Enhanced Services

How to improve HPV booster uptake

This is a service that supports the school nursing service in completing immunisations. It is an additional service. It is impossible to estimate the income possible from this activity because it is dependent on patients who have missed another scheme and will vary widely from area to area.

The scheme will expand to include 12 and 13 year-old boys in the autumn of 2019 and it is expected that the specification will be amended to allow GPs to provide catch-up vaccinations to boys from April 2020.

Key points

  • Practices must be signed up as delivering or accepting a quality service on CQRS (Calculating Quality Reporting System).
  • Tag the notes of girls who are aged 14 to 16.  Note the service is delivered by the school nursing service to 12- and 13-year-olds, so the GP target cohort is those a little older who have missed it at school.
  • Look out for girls who are outside the normal school system, who are often missed.

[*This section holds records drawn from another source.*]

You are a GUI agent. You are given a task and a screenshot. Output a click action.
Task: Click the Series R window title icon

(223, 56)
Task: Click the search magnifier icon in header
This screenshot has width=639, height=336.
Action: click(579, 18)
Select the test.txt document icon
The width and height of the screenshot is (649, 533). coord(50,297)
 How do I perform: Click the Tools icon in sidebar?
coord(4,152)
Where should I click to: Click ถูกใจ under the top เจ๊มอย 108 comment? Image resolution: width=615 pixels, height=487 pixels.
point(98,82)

The national programme for HPV (human papilloma virus) vaccination was introduced in 2008. Currently it consists of two doses of vaccine offered at school in year eight and completed six months later in year nine

The vaccine protects against cervical cancer and also against other oral and anogenital cancers. Males are protected through the herd immunity effect of females being immunised (the vaccination will be extended to 12 and 13 year-old boys in autumn 2019*). However, there is evidence that men who have sex with men (MSM) do not receive the same protection.

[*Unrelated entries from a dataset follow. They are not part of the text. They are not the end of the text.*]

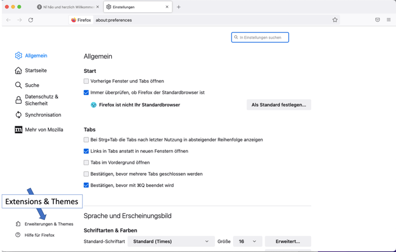Expand the Standard-Schriftart dropdown
The width and height of the screenshot is (396, 252).
coord(171,241)
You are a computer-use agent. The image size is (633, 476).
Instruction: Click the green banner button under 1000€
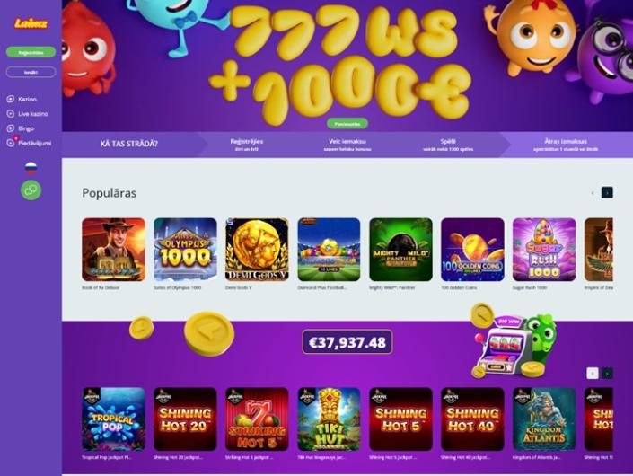[x=347, y=124]
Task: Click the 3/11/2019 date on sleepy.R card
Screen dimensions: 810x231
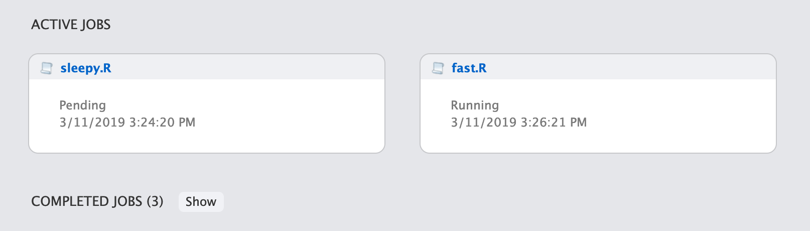Action: click(92, 122)
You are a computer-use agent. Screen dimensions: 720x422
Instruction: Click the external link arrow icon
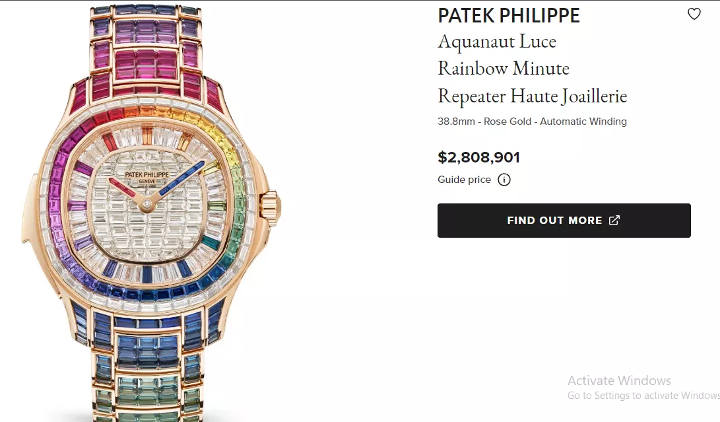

There is a programme that offers immunisation against HPV for MSM but it is only available through genito-urinary medicine services and GPs cannot currently provide this service on the NHS.

GPs can provide services that are not available on the NHS and this could include HPV vaccination to the over-20s of both sexes. Care should be exercised if offering this service, to ensure NHS vaccine supplies are not used for non-NHS purposes.

* NHS England has stated that the HPV vaccination for boys programme will begin from September 2019 and that the catch-up element for boys will not need to be delivered through GP practices in 2019/20. Any boys who miss the initial doses from September 2019 to March 31, 2020 will be offered another appointment via the school based programme. It is anticipated that boys will be added to the HPV catch-up scheme in general practice from April 2020.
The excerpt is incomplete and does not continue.